第九课 telock修复与跳过IAT加密

                            第九课 telock修复与跳过IAT加密

 

在压缩壳实例演示中除了FSG2.0，还有一个TELOCK0.98的，那TELOCK属于加密壳了，当然是非常简单的加密壳了，今天我们就看看这个壳在修复方面会遇到什么问题。

 

 

TELOCK脱壳用最后一次异常法。

 

一： 修复过程中卡机问题

     

   TELOCK不用获取RAV，也没必要。获取输入表后发现有大量无效函数，有无效函数当然就要追踪了。先用追踪级别一，发现不起作用。那就追踪级别三上了，一般追踪级别二就不用。不恩能够一下子全选就追踪，这样直接卡死。三四个一次就好吧，是个耐心活儿啊。注意，追踪的过程中会发现有些是无法追踪成功的。那么在最后剪切指针就OK了。

   

 

    Btw：如果程序修复等级3会死机（无论你一次选几个），那么我们就重新开一个进程，也就是直接打开程序，IR载入新的进程（注意看ID），一点一点修复，

     Tips：如果新的进程在修复中自动或其他的原因意外关闭了，不用怕，我们使用IR自带的保存树文件的功能保存，然后再开启进程，载入进程，载入树文件，继续修复。   

 

 

发现问题：起始在用IR进行修复的时候根本不用开OD，可以直接打开程序。

这样不就怕出现卡死的情况了么。但用LordPe还是的开着OD在入口点的。

 

二： 避开TELOCK的IAT加密

 

1，OD载入程序，查看内存，在数据段和资源段之间的那个段上，F2，然后Shift+F9。
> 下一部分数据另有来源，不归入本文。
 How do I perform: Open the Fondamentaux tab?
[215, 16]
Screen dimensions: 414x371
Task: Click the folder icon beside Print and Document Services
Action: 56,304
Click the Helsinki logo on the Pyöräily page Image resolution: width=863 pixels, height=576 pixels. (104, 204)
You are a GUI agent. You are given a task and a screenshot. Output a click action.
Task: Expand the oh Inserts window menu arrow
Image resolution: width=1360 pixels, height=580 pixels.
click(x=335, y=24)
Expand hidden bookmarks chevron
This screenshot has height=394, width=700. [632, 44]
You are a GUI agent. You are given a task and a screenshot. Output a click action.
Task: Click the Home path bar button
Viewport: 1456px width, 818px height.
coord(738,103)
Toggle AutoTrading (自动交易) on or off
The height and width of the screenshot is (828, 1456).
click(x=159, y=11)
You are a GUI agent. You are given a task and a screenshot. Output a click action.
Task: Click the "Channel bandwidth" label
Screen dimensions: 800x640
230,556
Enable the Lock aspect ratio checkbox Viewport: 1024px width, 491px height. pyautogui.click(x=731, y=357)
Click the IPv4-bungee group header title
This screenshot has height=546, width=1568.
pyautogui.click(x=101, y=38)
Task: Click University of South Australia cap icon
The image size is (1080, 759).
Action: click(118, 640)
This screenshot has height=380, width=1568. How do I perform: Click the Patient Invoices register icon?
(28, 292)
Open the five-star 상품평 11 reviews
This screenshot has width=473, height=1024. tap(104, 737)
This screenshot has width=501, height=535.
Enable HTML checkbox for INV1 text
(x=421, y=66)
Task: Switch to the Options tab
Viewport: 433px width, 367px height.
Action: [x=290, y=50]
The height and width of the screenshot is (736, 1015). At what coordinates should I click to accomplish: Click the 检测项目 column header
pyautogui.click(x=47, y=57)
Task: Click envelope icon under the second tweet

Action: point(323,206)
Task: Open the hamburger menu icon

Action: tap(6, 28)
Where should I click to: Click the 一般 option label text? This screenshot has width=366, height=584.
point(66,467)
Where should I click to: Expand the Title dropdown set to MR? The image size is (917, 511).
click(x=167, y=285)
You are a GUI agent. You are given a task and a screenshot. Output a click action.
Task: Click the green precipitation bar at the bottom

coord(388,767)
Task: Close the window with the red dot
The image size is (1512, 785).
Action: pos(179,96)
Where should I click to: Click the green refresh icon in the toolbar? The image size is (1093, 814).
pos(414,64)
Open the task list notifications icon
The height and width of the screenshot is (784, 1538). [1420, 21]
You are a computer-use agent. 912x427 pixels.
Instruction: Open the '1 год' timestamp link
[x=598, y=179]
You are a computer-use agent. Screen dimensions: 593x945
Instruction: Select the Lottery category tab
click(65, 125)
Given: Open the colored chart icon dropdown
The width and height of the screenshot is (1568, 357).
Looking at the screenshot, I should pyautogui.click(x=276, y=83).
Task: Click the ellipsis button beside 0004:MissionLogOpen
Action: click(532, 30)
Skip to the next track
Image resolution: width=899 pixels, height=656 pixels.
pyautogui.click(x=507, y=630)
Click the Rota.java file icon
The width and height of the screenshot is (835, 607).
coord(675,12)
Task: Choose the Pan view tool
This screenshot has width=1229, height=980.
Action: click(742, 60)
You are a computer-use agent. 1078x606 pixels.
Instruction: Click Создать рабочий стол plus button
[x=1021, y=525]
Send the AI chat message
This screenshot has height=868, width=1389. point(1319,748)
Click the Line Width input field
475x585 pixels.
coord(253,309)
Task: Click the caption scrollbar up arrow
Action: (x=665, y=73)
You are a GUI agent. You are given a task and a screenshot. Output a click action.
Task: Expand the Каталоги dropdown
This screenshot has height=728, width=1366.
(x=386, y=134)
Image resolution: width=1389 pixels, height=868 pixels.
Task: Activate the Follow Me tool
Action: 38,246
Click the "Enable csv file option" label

然后Ctrl+B（在反汇编窗口），输入 0A F6 89 54，这样就来到了magic跳的附近。

2，下面有个je 该为jmp即可，注：不用nop填充。

3，下面就是用内存镜像法去脱了。

4，查看内存，在资源段F2，Shift+F9，再次查看内存，在代码段F2，Shift+F9这样就 来到了oep，直接用OD脱掉就OK了，不用修复了。